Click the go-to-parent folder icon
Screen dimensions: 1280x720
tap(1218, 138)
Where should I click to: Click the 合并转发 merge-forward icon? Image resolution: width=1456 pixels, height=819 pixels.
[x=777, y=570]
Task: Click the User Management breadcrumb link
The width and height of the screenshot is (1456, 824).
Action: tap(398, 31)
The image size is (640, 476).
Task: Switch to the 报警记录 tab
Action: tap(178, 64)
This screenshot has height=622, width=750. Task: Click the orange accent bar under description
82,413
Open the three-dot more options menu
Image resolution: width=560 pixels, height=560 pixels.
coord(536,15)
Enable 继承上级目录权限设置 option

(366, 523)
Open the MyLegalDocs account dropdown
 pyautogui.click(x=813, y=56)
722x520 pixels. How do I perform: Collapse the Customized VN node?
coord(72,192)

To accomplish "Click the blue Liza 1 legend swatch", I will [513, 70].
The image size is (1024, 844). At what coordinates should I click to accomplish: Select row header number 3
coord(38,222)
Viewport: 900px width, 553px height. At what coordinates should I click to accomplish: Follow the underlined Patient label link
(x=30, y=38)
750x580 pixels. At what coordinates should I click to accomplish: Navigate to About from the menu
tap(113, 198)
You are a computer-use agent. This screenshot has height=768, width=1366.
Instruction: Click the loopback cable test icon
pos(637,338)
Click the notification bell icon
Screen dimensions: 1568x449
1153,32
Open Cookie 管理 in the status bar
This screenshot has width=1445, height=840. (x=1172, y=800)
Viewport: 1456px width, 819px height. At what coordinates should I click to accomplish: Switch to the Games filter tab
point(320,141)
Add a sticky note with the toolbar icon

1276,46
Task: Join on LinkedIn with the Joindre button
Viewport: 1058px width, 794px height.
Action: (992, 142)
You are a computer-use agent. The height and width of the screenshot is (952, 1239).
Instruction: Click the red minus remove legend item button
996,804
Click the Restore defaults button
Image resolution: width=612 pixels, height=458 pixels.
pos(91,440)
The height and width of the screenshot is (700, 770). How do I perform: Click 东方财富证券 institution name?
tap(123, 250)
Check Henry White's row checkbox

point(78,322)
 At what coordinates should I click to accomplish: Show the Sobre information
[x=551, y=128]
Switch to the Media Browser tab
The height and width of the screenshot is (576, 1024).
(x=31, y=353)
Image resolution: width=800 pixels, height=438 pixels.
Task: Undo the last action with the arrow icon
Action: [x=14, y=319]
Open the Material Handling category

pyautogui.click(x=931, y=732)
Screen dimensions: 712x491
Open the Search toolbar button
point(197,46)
※
_What is needed_
Output the stretch of data from its first line through the line containing "tap(113, 198)" as a Markdown table with the columns Row and Line. Give each nonblank line its own numbered row, and omit blank lines.

_Answer to the exercise_
| Row | Line |
|---|---|
| 1 | Click the go-to-parent folder icon |
| 2 | Screen dimensions: 1280x720 |
| 3 | tap(1218, 138) |
| 4 | Where should I click to: Click the 合并转发 merge-forward icon? Image resolution: width=1456 pixels, height=819 pixels. |
| 5 | [x=777, y=570] |
| 6 | Task: Click the User Management breadcrumb link |
| 7 | The width and height of the screenshot is (1456, 824). |
| 8 | Action: tap(398, 31) |
| 9 | The image size is (640, 476). |
| 10 | Task: Switch to the 报警记录 tab |
| 11 | Action: tap(178, 64) |
| 12 | This screenshot has height=622, width=750. Task: Click the orange accent bar under description |
| 13 | 82,413 |
| 14 | Open the three-dot more options menu |
| 15 | Image resolution: width=560 pixels, height=560 pixels. |
| 16 | coord(536,15) |
| 17 | Enable 继承上级目录权限设置 option |
| 18 | (366, 523) |
| 19 | Open the MyLegalDocs account dropdown |
| 20 |  pyautogui.click(x=813, y=56) |
| 21 | 722x520 pixels. How do I perform: Collapse the Customized VN node? |
| 22 | coord(72,192) |
| 23 | To accomplish "Click the blue Liza 1 legend swatch", I will [513, 70]. |
| 24 | The image size is (1024, 844). At what coordinates should I click to accomplish: Select row header number 3 |
| 25 | coord(38,222) |
| 26 | Viewport: 900px width, 553px height. At what coordinates should I click to accomplish: Follow the underlined Patient label link |
| 27 | (x=30, y=38) |
| 28 | 750x580 pixels. At what coordinates should I click to accomplish: Navigate to About from the menu |
| 29 | tap(113, 198) |